Las identificaciones freudianas requieren de la tradición edípica. Las nominaciones lacanianas, más adaptadas y funcionales a los tiempos post-edípicos, son ahora indispensables. Así, una nostalgia del padre sin retorno se reactualiza en formas originales. En el Madison Park, una pareja saca de una jaulita a sus dos ardillas para que retocen y jueguen con sus congéneres. Sus dueños transmiten el mismo afecto y la responsable vigilancia que muestran los padres cuando llevan a sus hijos a jugar con otros niños. Incrédulo, miro la escena y escucho que ella, visiblemente nerviosa, le informa a él que las ardillas que viven libres le hacen bullying a las suyas, apropiándose de los frutos secos que ha traído especialmente en el bolso. Filmo a los animalitos con mi móvil, mientras la mujer me observa con el ceño fruncido, como si yo fuese un posible pederasta. La escena es un condensado del mainstream actual: paternidades alternativas, darwinismo social que afecta incluso a las ardillas urbanas, y los derechos de propiedad de imagen, que deben ser protegidos de ladrones y pervertidos.
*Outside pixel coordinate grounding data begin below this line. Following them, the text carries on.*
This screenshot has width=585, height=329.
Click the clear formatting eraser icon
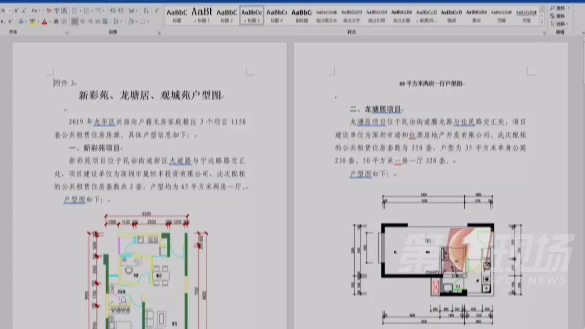(x=49, y=11)
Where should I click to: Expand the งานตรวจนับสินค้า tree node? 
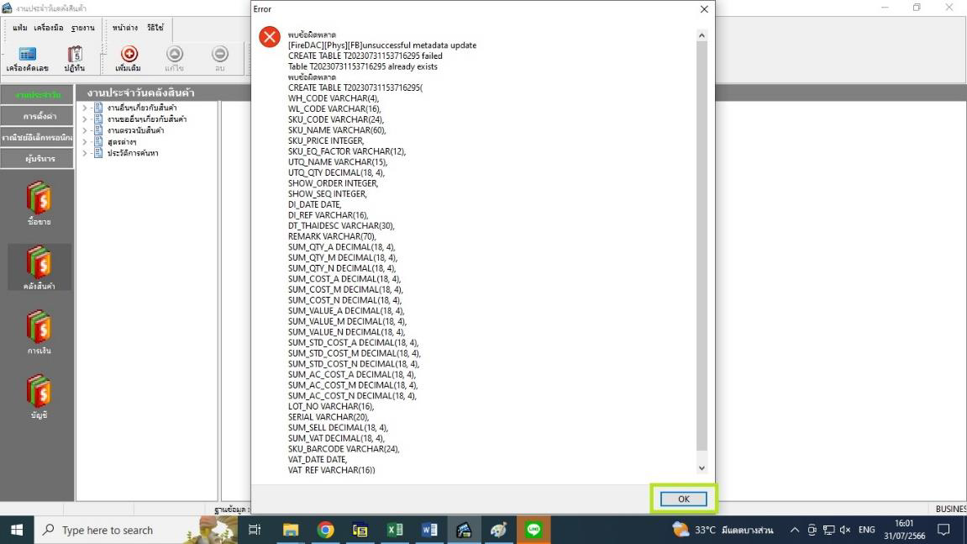pyautogui.click(x=85, y=130)
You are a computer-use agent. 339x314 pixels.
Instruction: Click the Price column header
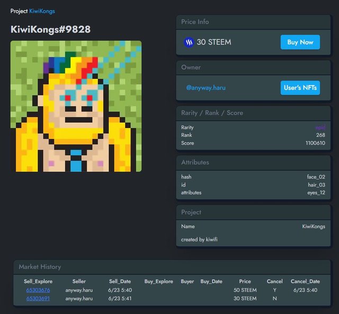(x=245, y=281)
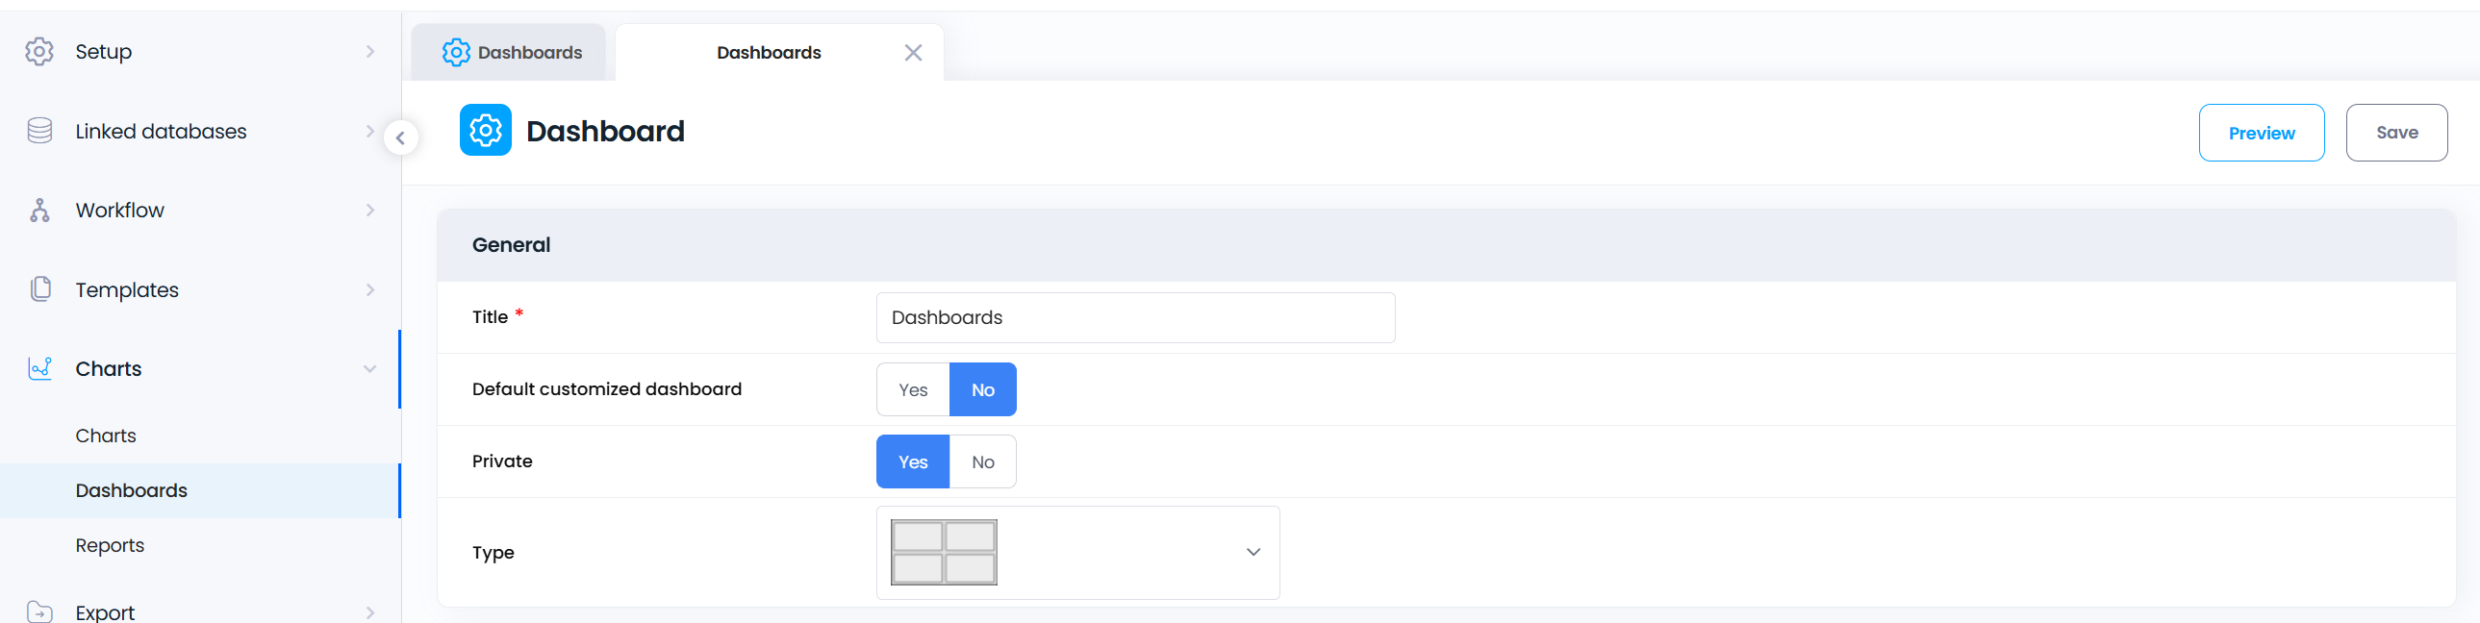Select Yes for the Private setting
Screen dimensions: 2480x623
(x=913, y=462)
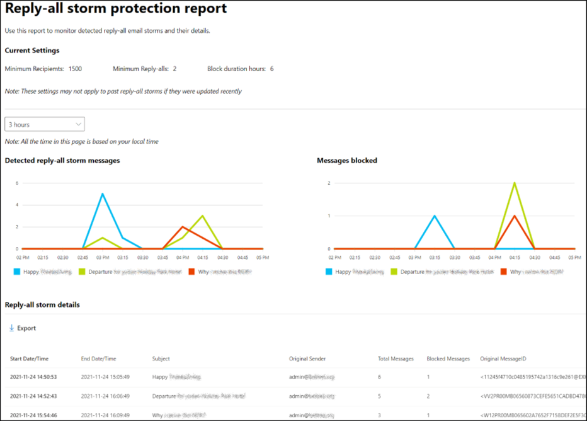
Task: Click the Original MessageID column header
Action: (503, 359)
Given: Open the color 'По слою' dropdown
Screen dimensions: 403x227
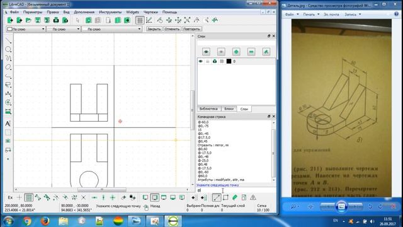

Otro cartel -escrito a mano a los pies de un negro que canta junto a la entrada del Guggenheim- lo deja muy claro: “Videos 5 u$d. Any song”. Cinco dólares por filmarlo, cualquiera sea la canción. No fuese a ser que algún transeúnte quiera hacerse el listo y pagar menos por un tema pasado de moda.
“¿Cómo debo nombrarme?”, se pregunta el conductor de autobús que me lleva al Bronx, y con el que converso sobre la actualidad de los Estados Unidos. Él es evidentemente negro, pero su madre -me cuenta- es una irlandesa pálida como la luna. “¿Soy negro? ¿Soy blanco? Hemos inventado esa estupidez del ‘afroamericano’ que solo ha servido para aumentar la segregación”, y su tono es a la vez enfático y rabioso. Me ofrece su propia interpretación acerca de Malcolm X. Según él, el activista renunció a su apellido y adoptó en su lugar la X para designar así su inscripción al universal humano más allá de toda diferencia racial. Es una lectura interesante, aunque algo desviada por el wishful thinking. En verdad, Malcolm abjuró de su apellido Little por ser el que sus antepasados esclavos recibieron del amo blanco. La X fue el nombre que Malcolm se dio a sí mismo para refundarse, una suerte de autoengendramiento que lo catapultó a la breve celebridad de líder de la Supremacía Negra. En este sentido, la nominación posiblemente no esté al alcance de cualquiera. Parafraseando a Lacan, no se nomina el que quiere, sino el que puede. Y puede darse la circunstancia -siempre contingente- de que en una experiencia analítica llevada hasta su término un sujeto encuentre un nuevo nombre. Ello no significa que lo ponga en su tarjeta de visita, ni que se reduzca a un título. Es la posibilidad de que la secreta e incontestada identidad de su sentido gozado deje de prestarle un servicio. En ese caso, el nombre evocará a la vez el goce que se ha borrado y lo que en su lugar ha llegado a ser.
New York, mayo de 2017.
- Presentado en la XVII Conversación Clínica en Barcelona, 2017.